Set down, please, the line that contains "At what coordinates should I click to accomplish: Select" and every line that follows it to the end of the records, exactly; do not include pictures.

Recorded data:
· · · · · · ·

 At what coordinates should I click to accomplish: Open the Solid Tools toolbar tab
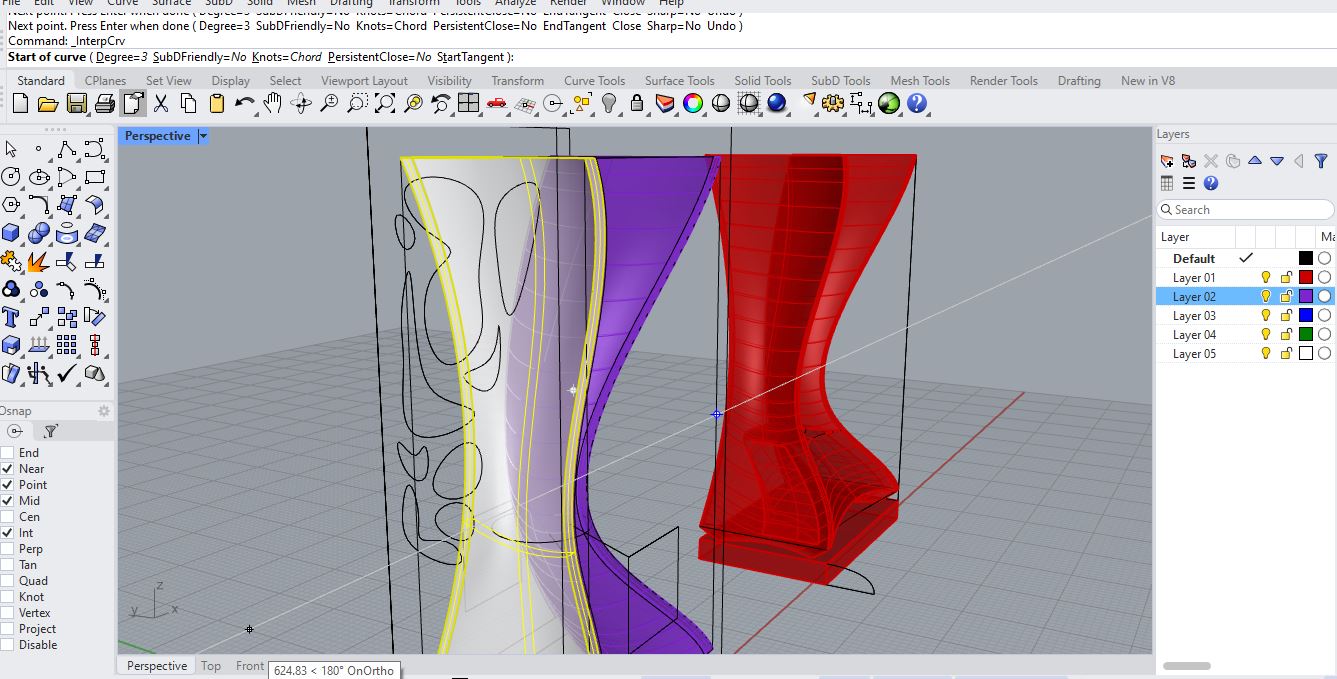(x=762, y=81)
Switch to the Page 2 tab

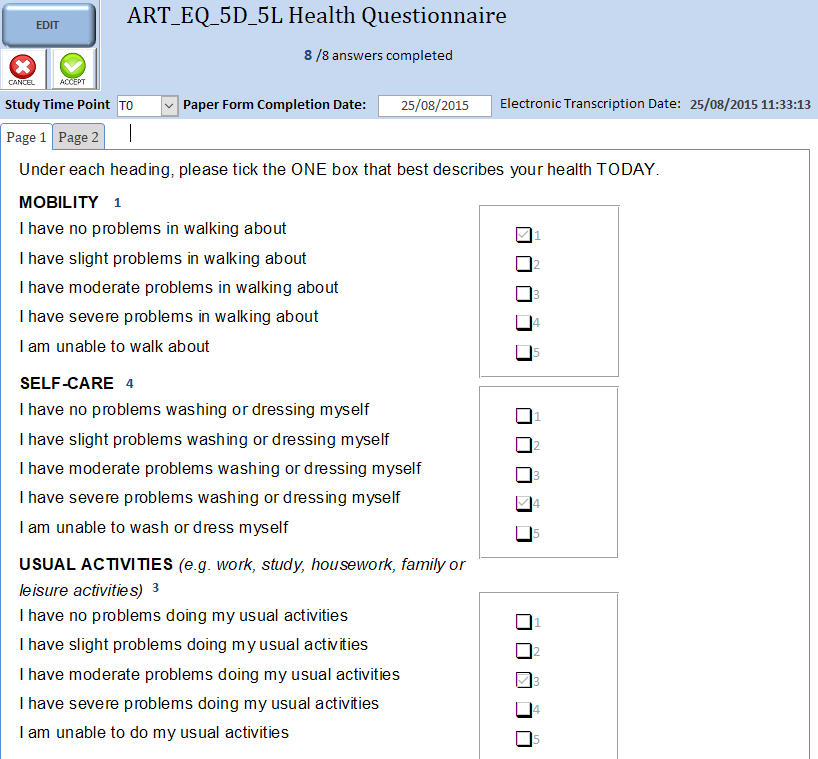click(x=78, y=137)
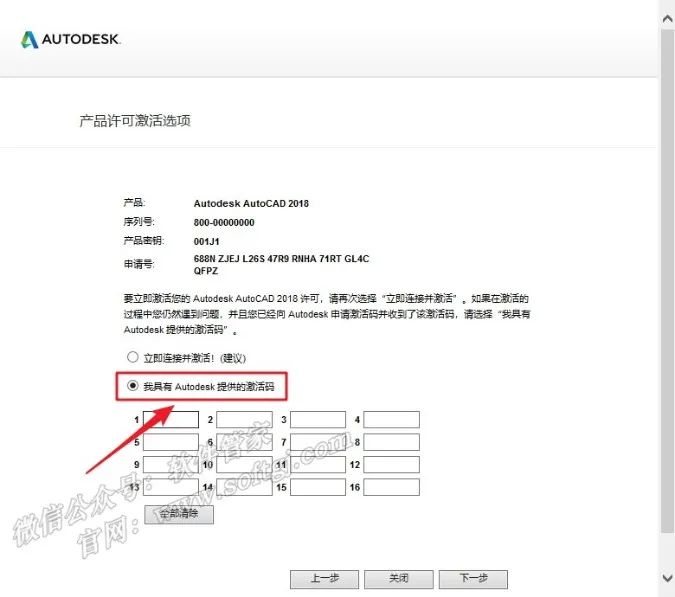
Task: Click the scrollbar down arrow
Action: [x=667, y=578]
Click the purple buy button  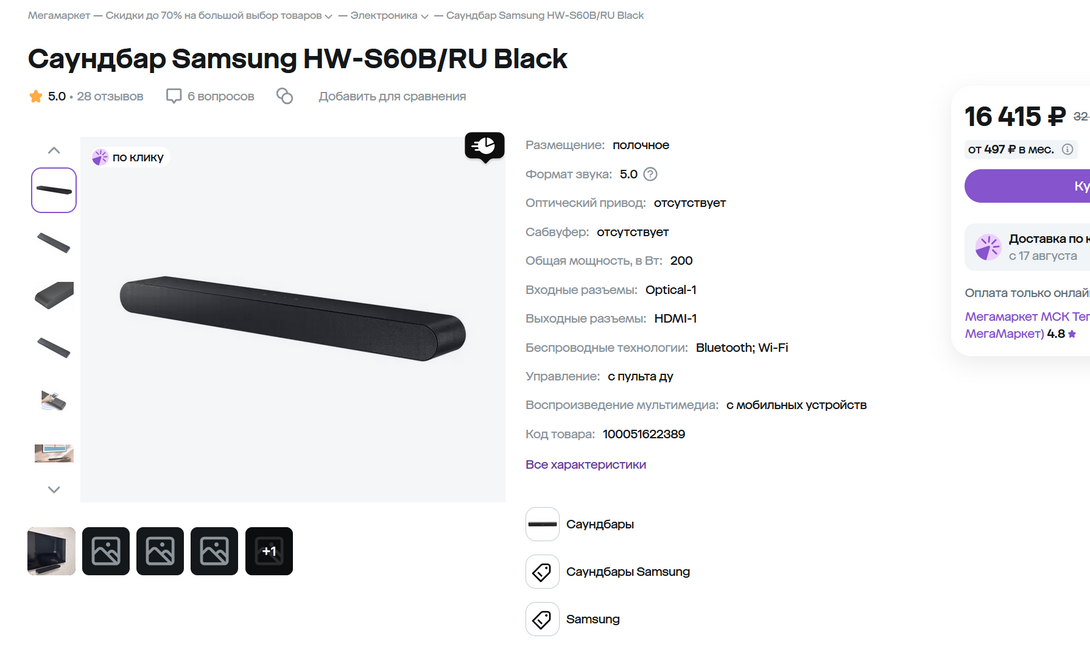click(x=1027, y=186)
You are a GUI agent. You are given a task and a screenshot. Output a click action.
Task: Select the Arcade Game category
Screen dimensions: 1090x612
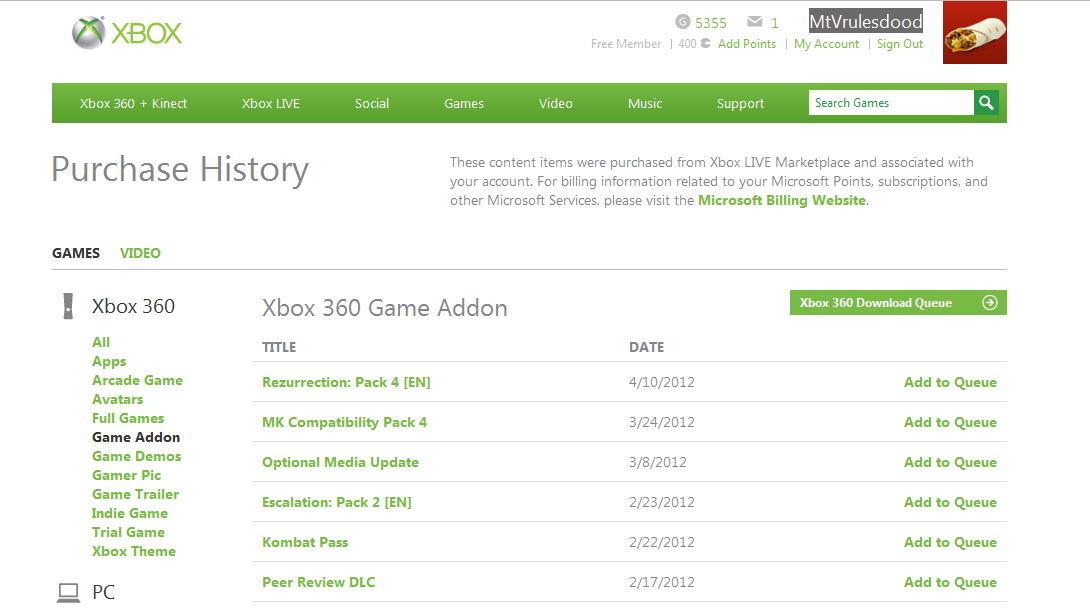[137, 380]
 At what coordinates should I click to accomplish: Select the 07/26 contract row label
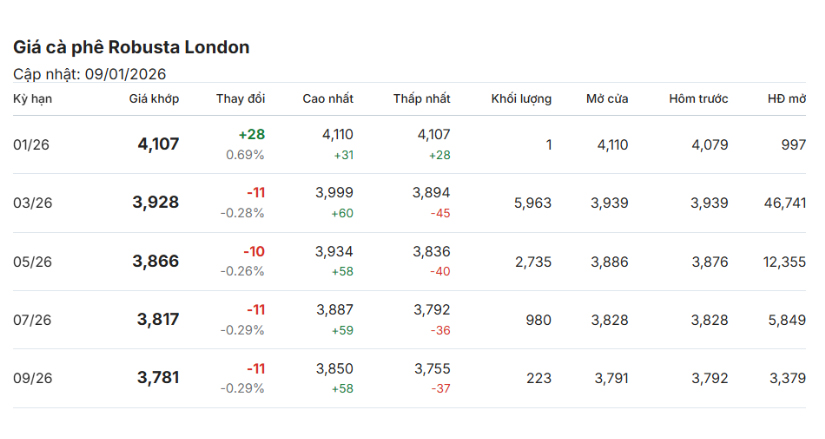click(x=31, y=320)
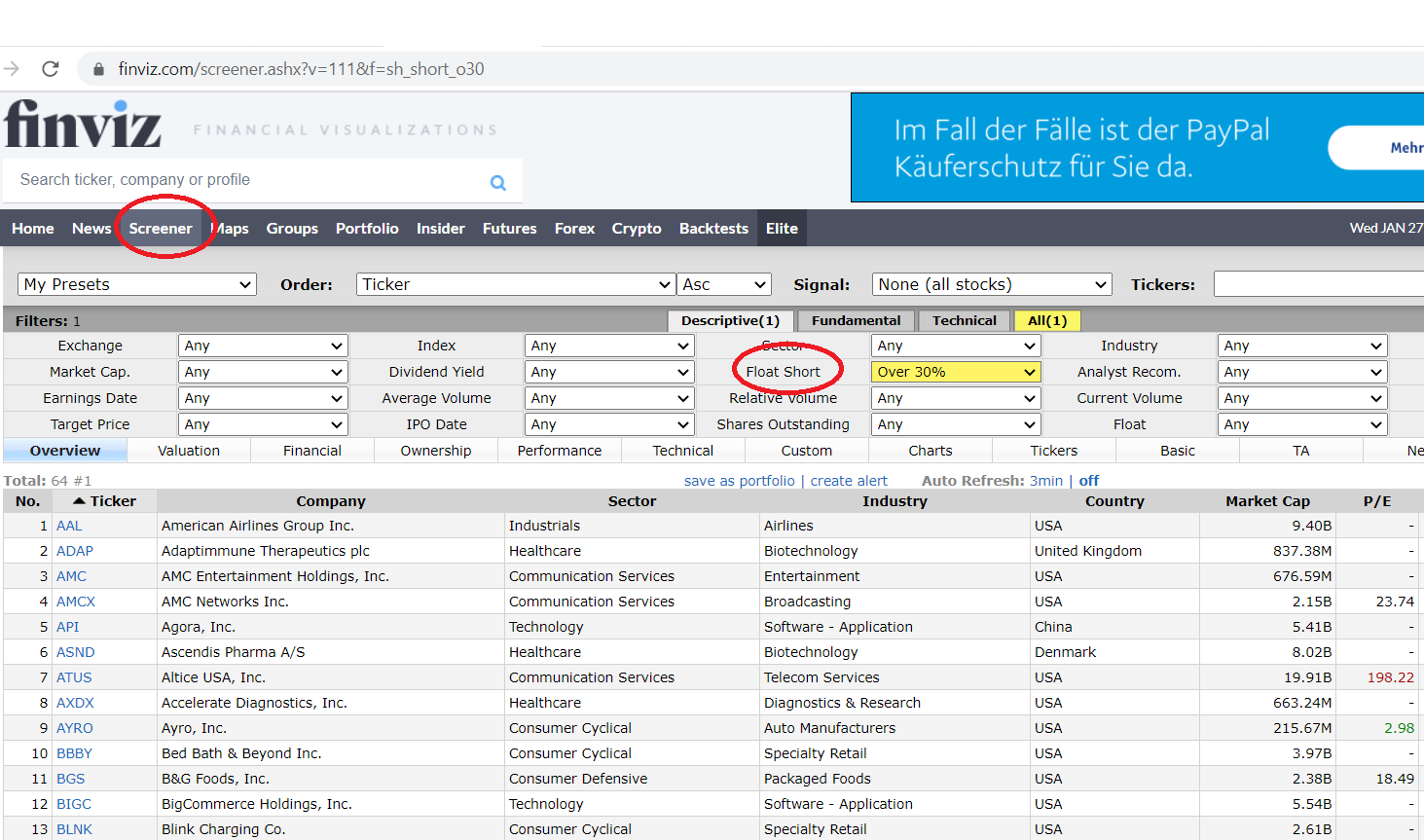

· · · · · · ·

Exercise answer:
 At what coordinates should I click to accomplish: Select the 07/26 contract row label
click(x=31, y=320)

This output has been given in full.